What is needed: Could you set down all of the data again, exactly as it stands?

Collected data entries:
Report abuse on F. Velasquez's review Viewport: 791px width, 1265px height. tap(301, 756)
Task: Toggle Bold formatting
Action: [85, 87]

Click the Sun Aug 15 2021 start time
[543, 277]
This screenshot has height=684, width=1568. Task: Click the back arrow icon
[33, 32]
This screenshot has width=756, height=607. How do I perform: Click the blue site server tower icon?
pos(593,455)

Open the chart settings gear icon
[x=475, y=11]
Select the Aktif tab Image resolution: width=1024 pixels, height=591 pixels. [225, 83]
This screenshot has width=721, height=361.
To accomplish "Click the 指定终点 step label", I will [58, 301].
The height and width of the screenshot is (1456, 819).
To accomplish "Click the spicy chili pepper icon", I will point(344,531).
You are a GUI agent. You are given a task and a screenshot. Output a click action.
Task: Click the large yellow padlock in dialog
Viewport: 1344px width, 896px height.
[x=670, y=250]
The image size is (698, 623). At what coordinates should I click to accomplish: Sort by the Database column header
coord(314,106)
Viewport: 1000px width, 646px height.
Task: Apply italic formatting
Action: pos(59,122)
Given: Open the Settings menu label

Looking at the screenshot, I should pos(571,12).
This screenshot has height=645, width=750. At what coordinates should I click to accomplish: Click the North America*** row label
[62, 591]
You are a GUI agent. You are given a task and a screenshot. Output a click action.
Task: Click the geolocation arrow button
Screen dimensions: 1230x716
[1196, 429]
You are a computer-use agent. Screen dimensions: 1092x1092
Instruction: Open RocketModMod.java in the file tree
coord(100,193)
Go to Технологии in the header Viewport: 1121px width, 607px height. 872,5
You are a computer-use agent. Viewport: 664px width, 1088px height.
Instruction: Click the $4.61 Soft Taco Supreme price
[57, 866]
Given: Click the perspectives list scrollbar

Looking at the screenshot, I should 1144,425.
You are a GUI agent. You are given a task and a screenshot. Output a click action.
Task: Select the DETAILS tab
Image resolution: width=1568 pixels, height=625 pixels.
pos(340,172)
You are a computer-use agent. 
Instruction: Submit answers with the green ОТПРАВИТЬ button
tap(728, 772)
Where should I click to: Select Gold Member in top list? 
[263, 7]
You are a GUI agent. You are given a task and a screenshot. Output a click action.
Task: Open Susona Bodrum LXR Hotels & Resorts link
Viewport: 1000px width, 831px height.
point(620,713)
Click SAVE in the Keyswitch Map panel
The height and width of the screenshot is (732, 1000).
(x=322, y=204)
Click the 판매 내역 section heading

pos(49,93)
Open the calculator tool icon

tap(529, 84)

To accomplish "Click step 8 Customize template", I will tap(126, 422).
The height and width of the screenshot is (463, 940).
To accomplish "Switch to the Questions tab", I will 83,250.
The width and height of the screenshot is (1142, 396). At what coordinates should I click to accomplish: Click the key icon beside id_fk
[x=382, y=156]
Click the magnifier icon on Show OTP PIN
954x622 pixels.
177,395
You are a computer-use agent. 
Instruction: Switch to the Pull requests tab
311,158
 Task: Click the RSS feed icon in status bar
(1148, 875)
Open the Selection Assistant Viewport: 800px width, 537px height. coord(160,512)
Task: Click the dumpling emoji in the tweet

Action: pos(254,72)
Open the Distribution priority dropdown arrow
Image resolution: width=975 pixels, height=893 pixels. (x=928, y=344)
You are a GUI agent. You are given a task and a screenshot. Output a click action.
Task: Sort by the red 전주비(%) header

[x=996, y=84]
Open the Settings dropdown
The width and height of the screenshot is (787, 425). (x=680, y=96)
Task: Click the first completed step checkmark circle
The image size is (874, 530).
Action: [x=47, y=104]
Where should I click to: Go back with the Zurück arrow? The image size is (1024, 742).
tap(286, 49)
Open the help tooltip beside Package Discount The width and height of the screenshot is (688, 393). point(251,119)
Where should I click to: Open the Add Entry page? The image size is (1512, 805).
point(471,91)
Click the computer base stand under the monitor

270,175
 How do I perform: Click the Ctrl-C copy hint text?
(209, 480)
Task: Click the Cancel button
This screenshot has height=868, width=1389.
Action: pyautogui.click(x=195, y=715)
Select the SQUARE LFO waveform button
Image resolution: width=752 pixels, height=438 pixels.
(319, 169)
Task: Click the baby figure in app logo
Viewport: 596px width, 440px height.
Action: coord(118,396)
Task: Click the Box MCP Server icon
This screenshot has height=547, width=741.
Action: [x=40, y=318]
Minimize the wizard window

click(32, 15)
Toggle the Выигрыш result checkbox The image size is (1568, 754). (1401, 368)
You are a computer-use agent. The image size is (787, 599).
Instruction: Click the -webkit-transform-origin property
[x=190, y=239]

Result of the task:
Report abuse on F. Velasquez's review Viewport: 791px width, 1265px height. tap(301, 756)
Task: Toggle Bold formatting
Action: [85, 87]

Click the Sun Aug 15 2021 start time
[543, 277]
This screenshot has height=684, width=1568. Task: Click the back arrow icon
[33, 32]
This screenshot has width=756, height=607. How do I perform: Click the blue site server tower icon?
pos(593,455)

Open the chart settings gear icon
[x=475, y=11]
Select the Aktif tab Image resolution: width=1024 pixels, height=591 pixels. [225, 83]
This screenshot has width=721, height=361.
To accomplish "Click the 指定终点 step label", I will [58, 301].
The height and width of the screenshot is (1456, 819).
To accomplish "Click the spicy chili pepper icon", I will point(344,531).
You are a GUI agent. You are given a task and a screenshot. Output a click action.
Task: Click the large yellow padlock in dialog
Viewport: 1344px width, 896px height.
[x=670, y=250]
The image size is (698, 623). At what coordinates should I click to accomplish: Sort by the Database column header
coord(314,106)
Viewport: 1000px width, 646px height.
Task: Apply italic formatting
Action: pos(59,122)
Given: Open the Settings menu label

Looking at the screenshot, I should pos(571,12).
This screenshot has height=645, width=750. At what coordinates should I click to accomplish: Click the North America*** row label
[62, 591]
You are a GUI agent. You are given a task and a screenshot. Output a click action.
Task: Click the geolocation arrow button
Screen dimensions: 1230x716
[1196, 429]
You are a computer-use agent. Screen dimensions: 1092x1092
Instruction: Open RocketModMod.java in the file tree
coord(100,193)
Go to Технологии in the header Viewport: 1121px width, 607px height. 872,5
You are a computer-use agent. Viewport: 664px width, 1088px height.
Instruction: Click the $4.61 Soft Taco Supreme price
[57, 866]
Given: Click the perspectives list scrollbar

Looking at the screenshot, I should 1144,425.
You are a GUI agent. You are given a task and a screenshot. Output a click action.
Task: Select the DETAILS tab
Image resolution: width=1568 pixels, height=625 pixels.
pos(340,172)
You are a computer-use agent. 
Instruction: Submit answers with the green ОТПРАВИТЬ button
tap(728, 772)
Where should I click to: Select Gold Member in top list? 
[263, 7]
You are a GUI agent. You are given a task and a screenshot. Output a click action.
Task: Open Susona Bodrum LXR Hotels & Resorts link
Viewport: 1000px width, 831px height.
point(620,713)
Click SAVE in the Keyswitch Map panel
The height and width of the screenshot is (732, 1000).
(x=322, y=204)
Click the 판매 내역 section heading

pos(49,93)
Open the calculator tool icon

tap(529, 84)

To accomplish "Click step 8 Customize template", I will tap(126, 422).
The height and width of the screenshot is (463, 940).
To accomplish "Switch to the Questions tab", I will 83,250.
The width and height of the screenshot is (1142, 396). At what coordinates should I click to accomplish: Click the key icon beside id_fk
[x=382, y=156]
Click the magnifier icon on Show OTP PIN
954x622 pixels.
177,395
You are a computer-use agent. 
Instruction: Switch to the Pull requests tab
311,158
 Task: Click the RSS feed icon in status bar
(1148, 875)
Open the Selection Assistant Viewport: 800px width, 537px height. coord(160,512)
Task: Click the dumpling emoji in the tweet

Action: pos(254,72)
Open the Distribution priority dropdown arrow
Image resolution: width=975 pixels, height=893 pixels. (x=928, y=344)
You are a GUI agent. You are given a task and a screenshot. Output a click action.
Task: Sort by the red 전주비(%) header

[x=996, y=84]
Open the Settings dropdown
The width and height of the screenshot is (787, 425). (x=680, y=96)
Task: Click the first completed step checkmark circle
The image size is (874, 530).
Action: [x=47, y=104]
Where should I click to: Go back with the Zurück arrow? The image size is (1024, 742).
tap(286, 49)
Open the help tooltip beside Package Discount The width and height of the screenshot is (688, 393). point(251,119)
Where should I click to: Open the Add Entry page? The image size is (1512, 805).
point(471,91)
Click the computer base stand under the monitor

270,175
 How do I perform: Click the Ctrl-C copy hint text?
(209, 480)
Task: Click the Cancel button
This screenshot has height=868, width=1389.
Action: pyautogui.click(x=195, y=715)
Select the SQUARE LFO waveform button
Image resolution: width=752 pixels, height=438 pixels.
(319, 169)
Task: Click the baby figure in app logo
Viewport: 596px width, 440px height.
Action: coord(118,396)
Task: Click the Box MCP Server icon
This screenshot has height=547, width=741.
Action: [x=40, y=318]
Minimize the wizard window

click(32, 15)
Toggle the Выигрыш result checkbox The image size is (1568, 754). (1401, 368)
You are a computer-use agent. The image size is (787, 599).
Instruction: Click the -webkit-transform-origin property
[x=190, y=239]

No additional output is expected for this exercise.